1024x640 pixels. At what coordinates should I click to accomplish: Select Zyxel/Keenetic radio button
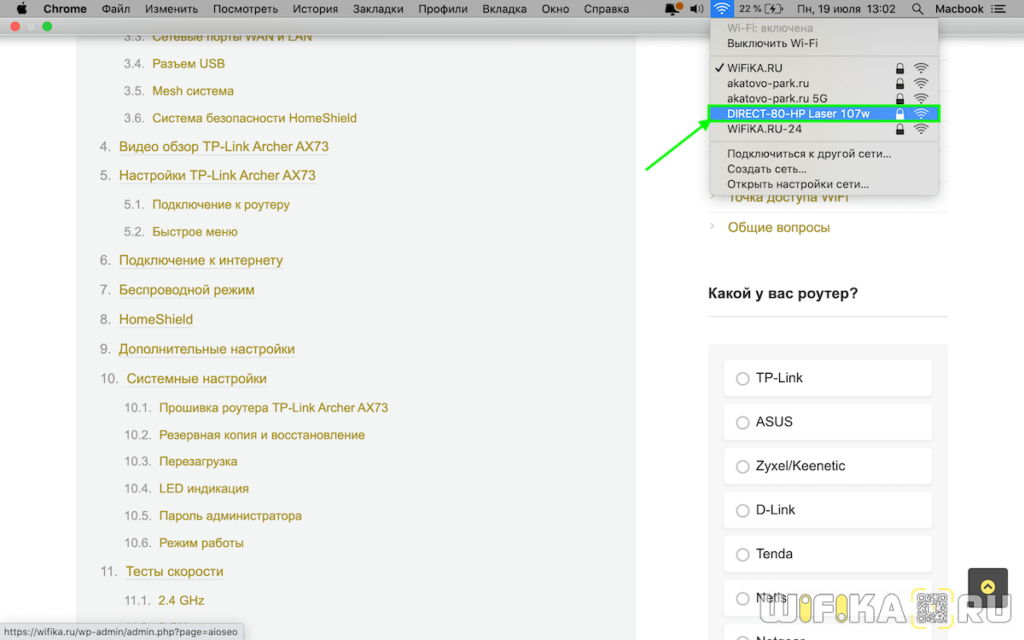(742, 467)
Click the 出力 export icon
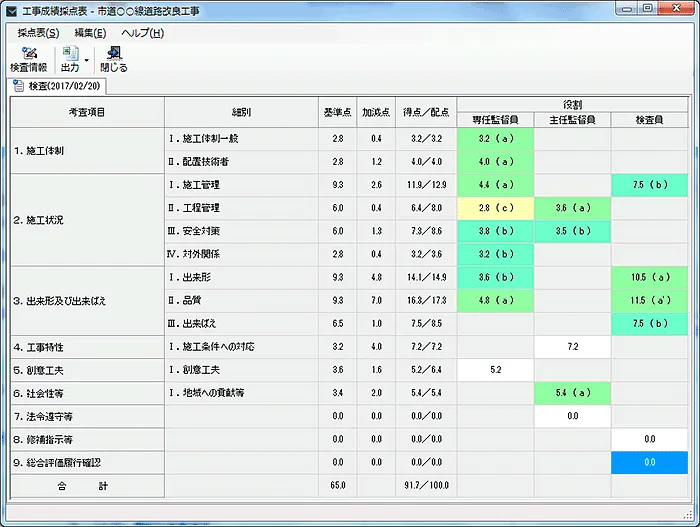Viewport: 700px width, 527px height. coord(70,59)
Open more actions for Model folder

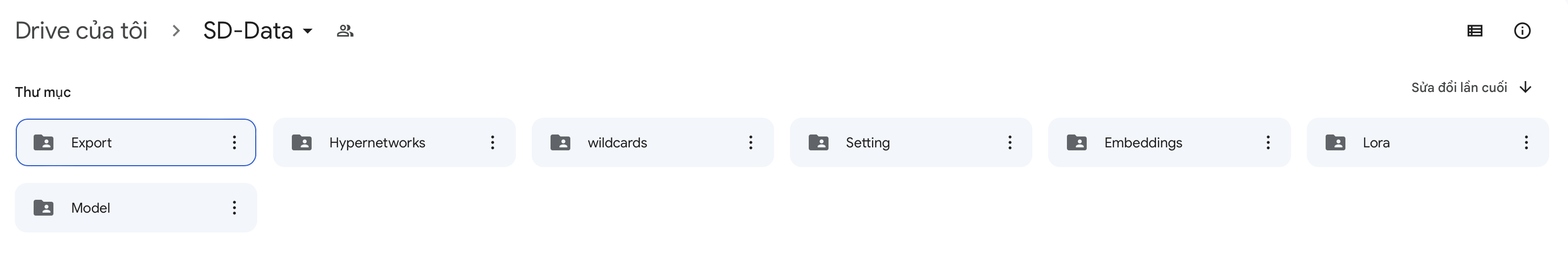[234, 208]
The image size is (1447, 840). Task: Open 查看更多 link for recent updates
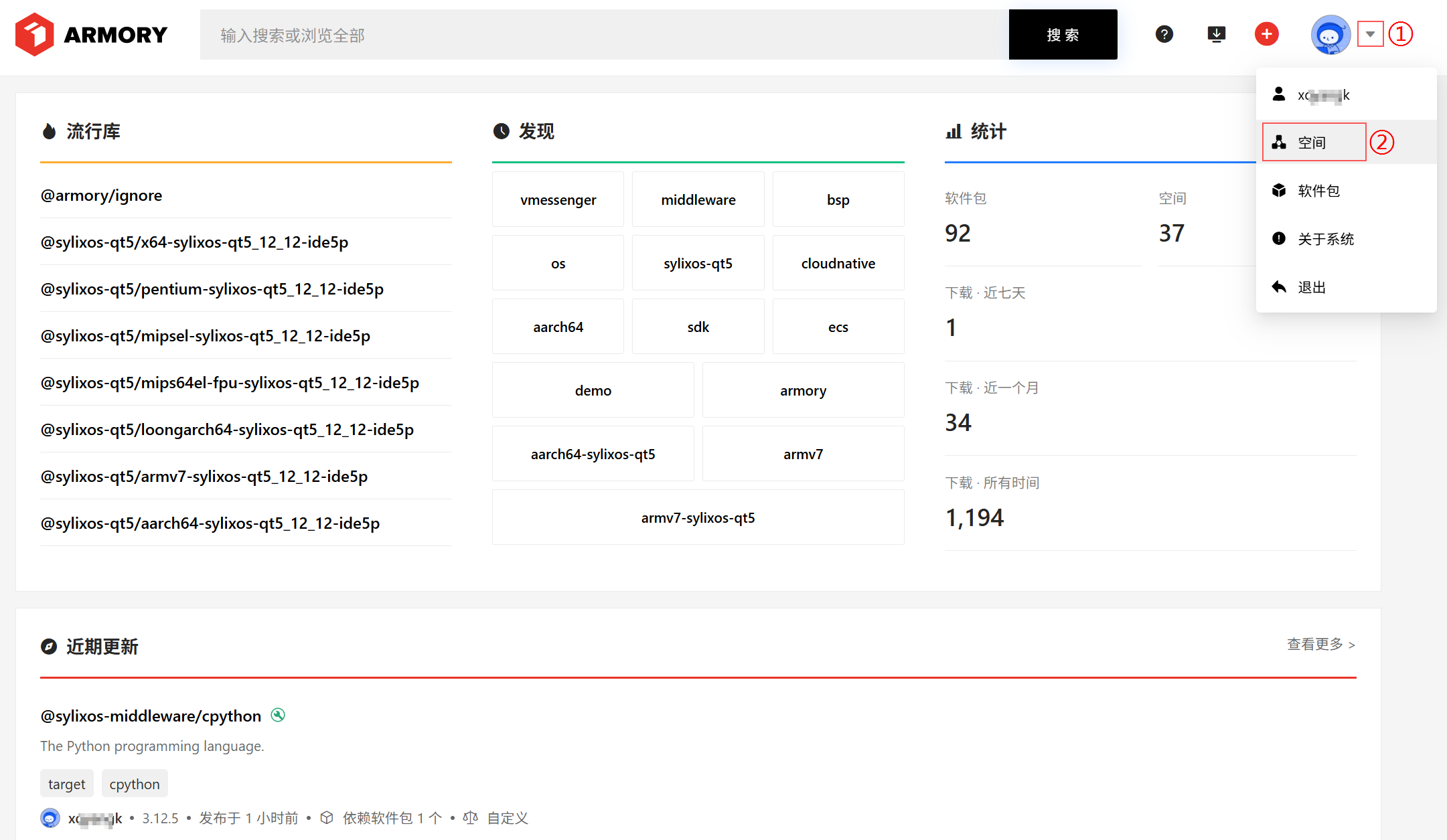pos(1320,644)
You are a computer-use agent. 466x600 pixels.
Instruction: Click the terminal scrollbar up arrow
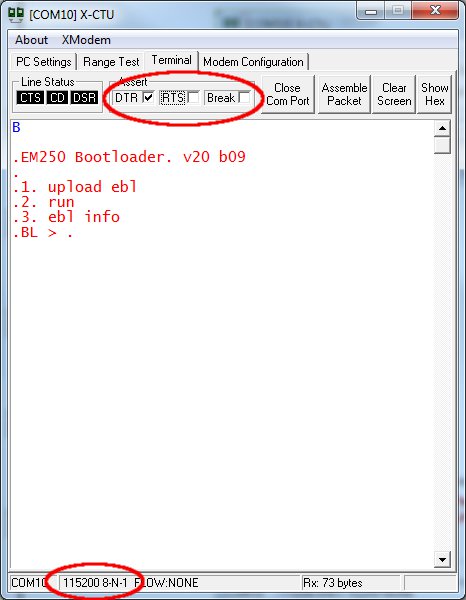click(442, 129)
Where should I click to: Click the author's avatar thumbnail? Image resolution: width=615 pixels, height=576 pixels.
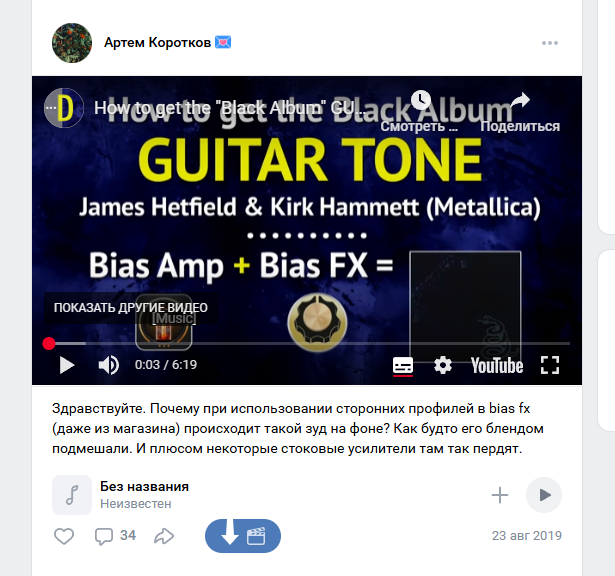pos(72,43)
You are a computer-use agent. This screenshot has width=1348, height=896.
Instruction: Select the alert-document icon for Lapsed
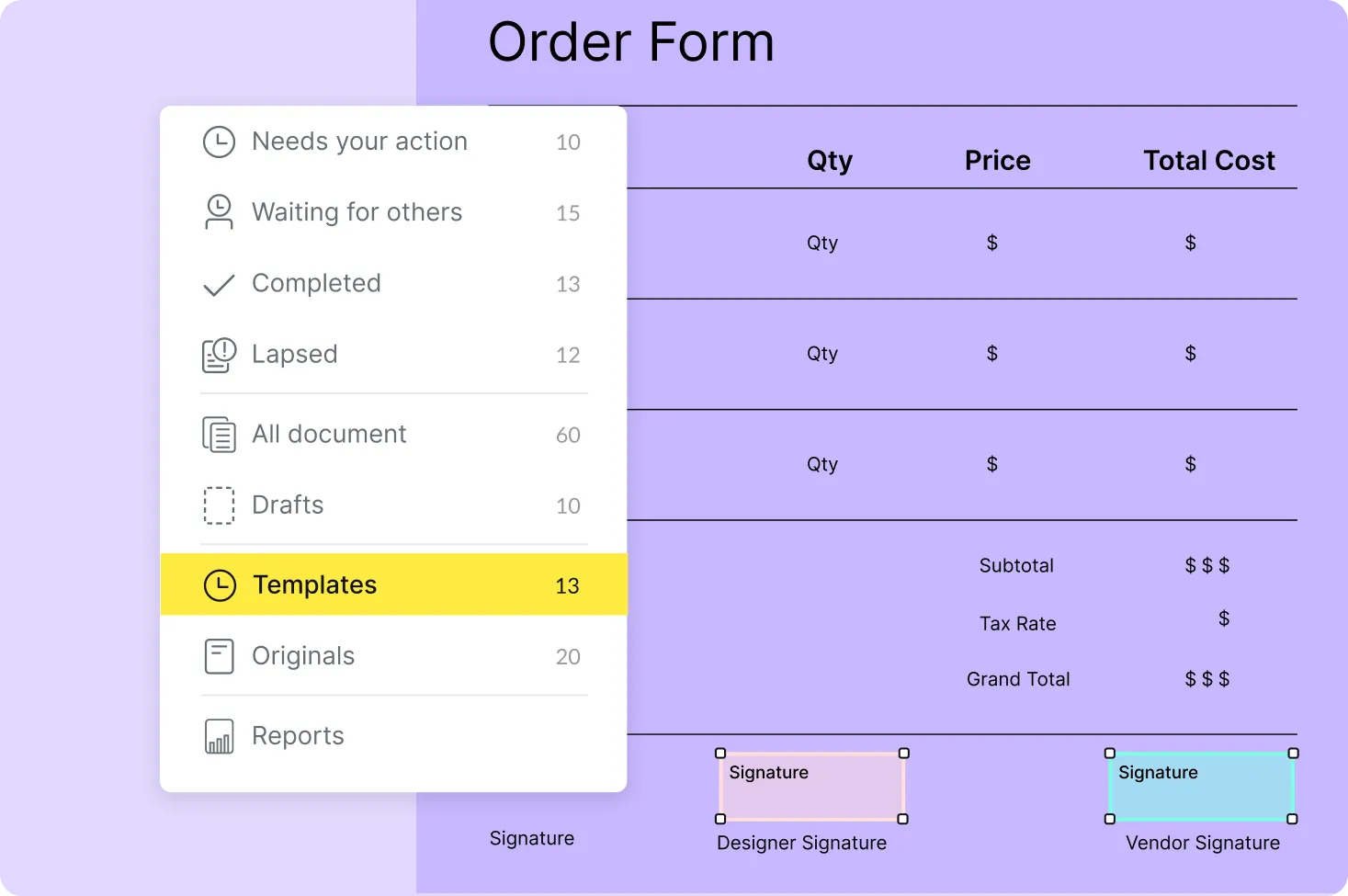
_ _ _ _ _
- **WHAT THIS TASK INVOLVES**: Convert the lines of all the records above into a Markdown table with the columns Row and Line, numbering each row and omitting blank lines. Leave the pictures out of the table.

- **ANSWER TO THIS PROBLEM**:
| Row | Line |
|---|---|
| 1 | 1024x640 pixels. At what coordinates should I click to accomplish: Select Zyxel/Keenetic radio button |
| 2 | (742, 467) |
| 3 | Click the 出力 export icon |
| 4 | Viewport: 700px width, 527px height. coord(70,59) |
| 5 | Open more actions for Model folder |
| 6 | [234, 208] |
| 7 | The image size is (1447, 840). Task: Open 查看更多 link for recent updates |
| 8 | pos(1320,644) |
| 9 | You are a computer-use agent. 466x600 pixels. |
| 10 | Instruction: Click the terminal scrollbar up arrow |
| 11 | click(442, 129) |
| 12 | Where should I click to: Click the author's avatar thumbnail? Image resolution: width=615 pixels, height=576 pixels. |
| 13 | pos(72,43) |
| 14 | You are a computer-use agent. This screenshot has width=1348, height=896. |
| 15 | Instruction: Select the alert-document icon for Lapsed |